Economics

Monetary Base

Published Oct 25, 2023

Definition of Monetary Base

The monetary base, also known as high-powered money, refers to the total amount of currency in circulation and reserves held by commercial banks at the central bank. It is the foundation of a country’s money supply and forms the basis for the creation of additional money through the banking system.

Example

To better understand the concept of the monetary base, let’s consider a hypothetical example. Assume that the central bank of a country has issued currency worth $100 million and the commercial banks in the country hold reserves of $50 million at the central bank. In this case, the monetary base would be $150 million ($100 million in currency + $50 million in reserves).

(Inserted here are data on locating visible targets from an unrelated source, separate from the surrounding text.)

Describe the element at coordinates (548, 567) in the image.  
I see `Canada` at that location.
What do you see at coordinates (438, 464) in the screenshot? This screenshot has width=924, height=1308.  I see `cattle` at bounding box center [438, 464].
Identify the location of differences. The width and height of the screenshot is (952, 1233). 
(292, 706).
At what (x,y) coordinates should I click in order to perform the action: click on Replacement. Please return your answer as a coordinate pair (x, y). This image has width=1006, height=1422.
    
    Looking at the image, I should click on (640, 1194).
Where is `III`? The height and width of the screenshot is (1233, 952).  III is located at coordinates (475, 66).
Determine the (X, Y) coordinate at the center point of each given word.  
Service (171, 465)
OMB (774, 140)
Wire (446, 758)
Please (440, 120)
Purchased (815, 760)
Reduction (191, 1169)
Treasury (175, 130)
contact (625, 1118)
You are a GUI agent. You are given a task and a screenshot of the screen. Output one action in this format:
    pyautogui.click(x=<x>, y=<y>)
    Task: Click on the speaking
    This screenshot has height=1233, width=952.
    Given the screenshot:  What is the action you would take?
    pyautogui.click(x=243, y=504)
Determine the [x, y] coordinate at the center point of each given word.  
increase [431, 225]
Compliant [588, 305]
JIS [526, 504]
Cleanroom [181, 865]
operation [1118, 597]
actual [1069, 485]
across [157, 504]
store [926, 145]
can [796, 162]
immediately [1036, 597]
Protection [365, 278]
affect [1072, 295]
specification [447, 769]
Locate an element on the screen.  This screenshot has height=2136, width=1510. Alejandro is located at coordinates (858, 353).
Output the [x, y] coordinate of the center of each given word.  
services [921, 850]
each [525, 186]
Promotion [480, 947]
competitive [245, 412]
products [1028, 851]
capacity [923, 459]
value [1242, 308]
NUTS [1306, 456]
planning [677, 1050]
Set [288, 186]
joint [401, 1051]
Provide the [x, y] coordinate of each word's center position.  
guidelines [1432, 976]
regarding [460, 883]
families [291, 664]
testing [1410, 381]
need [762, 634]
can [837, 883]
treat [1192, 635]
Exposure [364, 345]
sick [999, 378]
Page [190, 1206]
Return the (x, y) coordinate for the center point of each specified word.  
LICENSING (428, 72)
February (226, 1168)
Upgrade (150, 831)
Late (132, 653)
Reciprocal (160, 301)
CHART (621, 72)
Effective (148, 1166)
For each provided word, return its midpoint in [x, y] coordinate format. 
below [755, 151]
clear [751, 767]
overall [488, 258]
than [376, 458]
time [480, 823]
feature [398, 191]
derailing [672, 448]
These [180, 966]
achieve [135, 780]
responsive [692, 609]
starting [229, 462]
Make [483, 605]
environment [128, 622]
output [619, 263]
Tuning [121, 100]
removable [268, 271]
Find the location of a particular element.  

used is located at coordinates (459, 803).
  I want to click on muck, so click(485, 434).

When the central bank buys government securities from commercial banks, it increases the reserves held by the banks. This, in turn, expands the monetary base. Conversely, when the central bank sells government securities to commercial banks, it decreases the reserves and contracts the monetary base.

Why Monetary Base Matters

The monetary base is an essential tool used by central banks to influence the money supply and manage the economy. By adjusting the level of reserves held by commercial banks, the central bank can control the amount of money in circulation. This allows central banks to implement monetary policy, such as stimulating economic growth or controlling inflation rates. Understanding the monetary base helps economists, policymakers, and investors analyze and predict the impact of central bank actions on the economy.